Proyek ini diharapkan menjadi solusi strategis untuk mengurai kemacetan sekaligus memperkuat konektivitas kawasan selatan dan barat kota.
Menanggapi hal tersebut, Ketua Fraksi PKB DPRD Makassar, Andi Makmur Burhanuddin, mengajak masyarakat untuk tetap optimis terhadap percepatan yang tengah dilakukan pemerintah, sekaligus melihatnya sebagai kepentingan bersama.
“Kita harus optimis. Komitmen pemerintah sudah terlihat jelas. Ini ibarat membuka simpul kemacetan kalau satu titik terurai, dampaknya akan dirasakan luas oleh masyarakat. Memang ada proses yang harus dilalui, apalagi ini menyangkut tanah dan kepemilikan, jadi harus ada pendekatan kemanusiaan, masyarakat dihargai dan diberi kepastian yang adil,” ujar Andi Makmur, Senin 13 April 2026.

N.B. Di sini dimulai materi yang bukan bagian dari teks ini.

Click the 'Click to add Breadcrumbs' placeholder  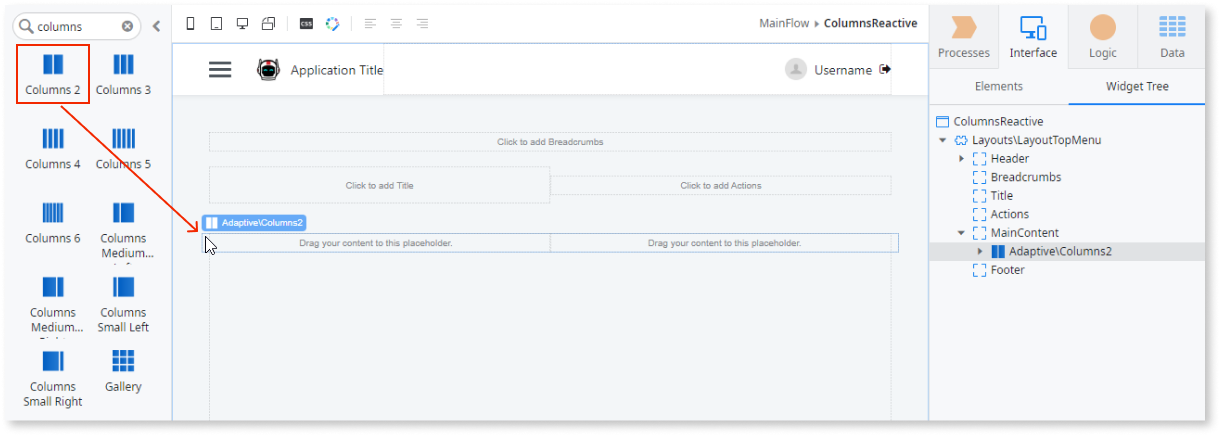click(x=549, y=142)

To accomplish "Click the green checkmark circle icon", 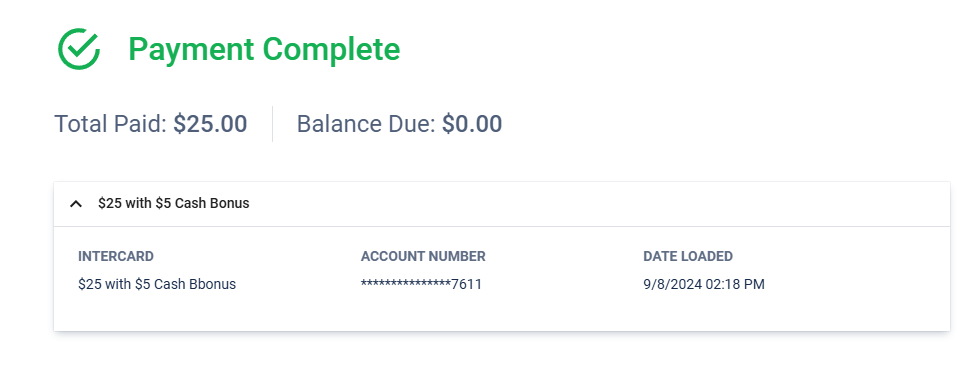I will 79,49.
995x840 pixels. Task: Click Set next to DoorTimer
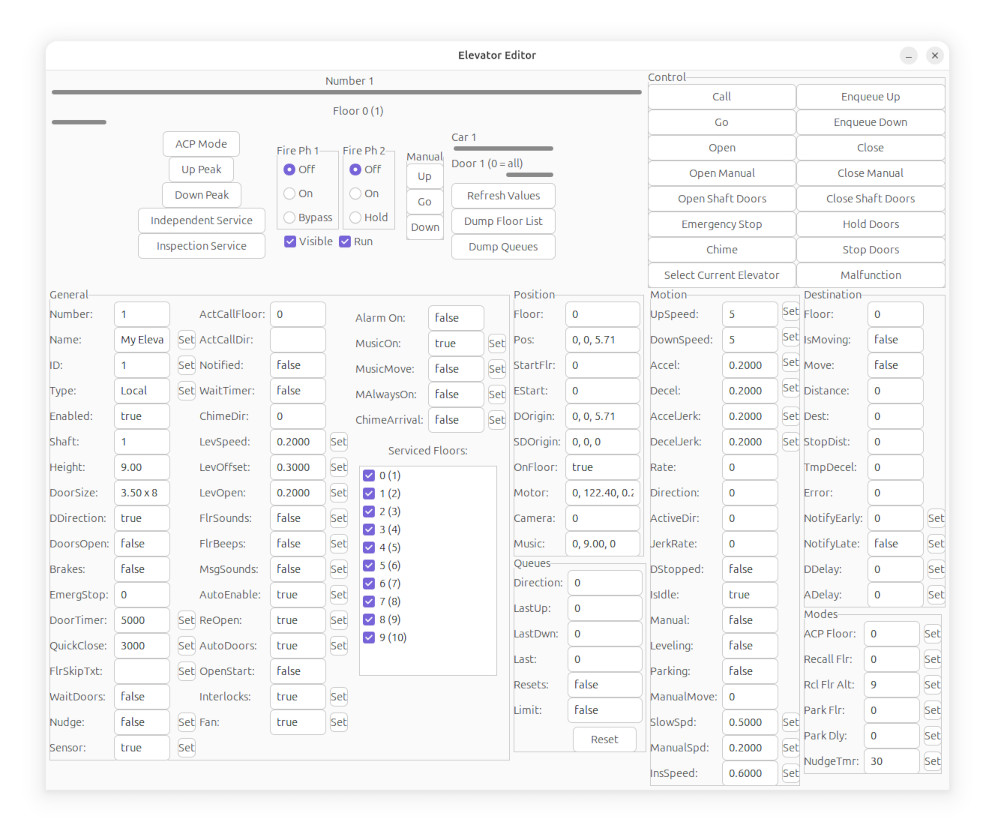186,620
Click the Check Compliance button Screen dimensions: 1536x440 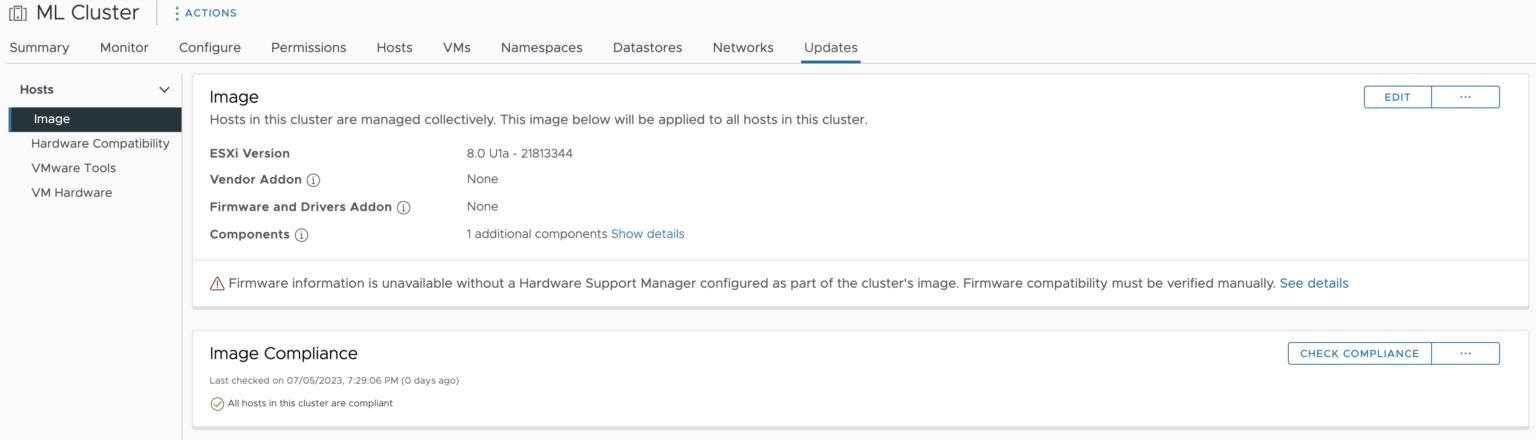click(x=1359, y=353)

Ia menilai, jika proses pembebasan lahan dijalankan dengan baik dan transparan, maka manfaatnya tidak hanya pada kelancaran akses, tetapi juga berdampak secara ekonomis bagi masyarakat sekitar.
“Kalau ini berjalan baik, bukan hanya mengurai macet, tapi juga membuka peluang ekonomi baru. Kita harus melihat ini sebagai manfaat jangka panjang bagi masyarakat,” jelasnya.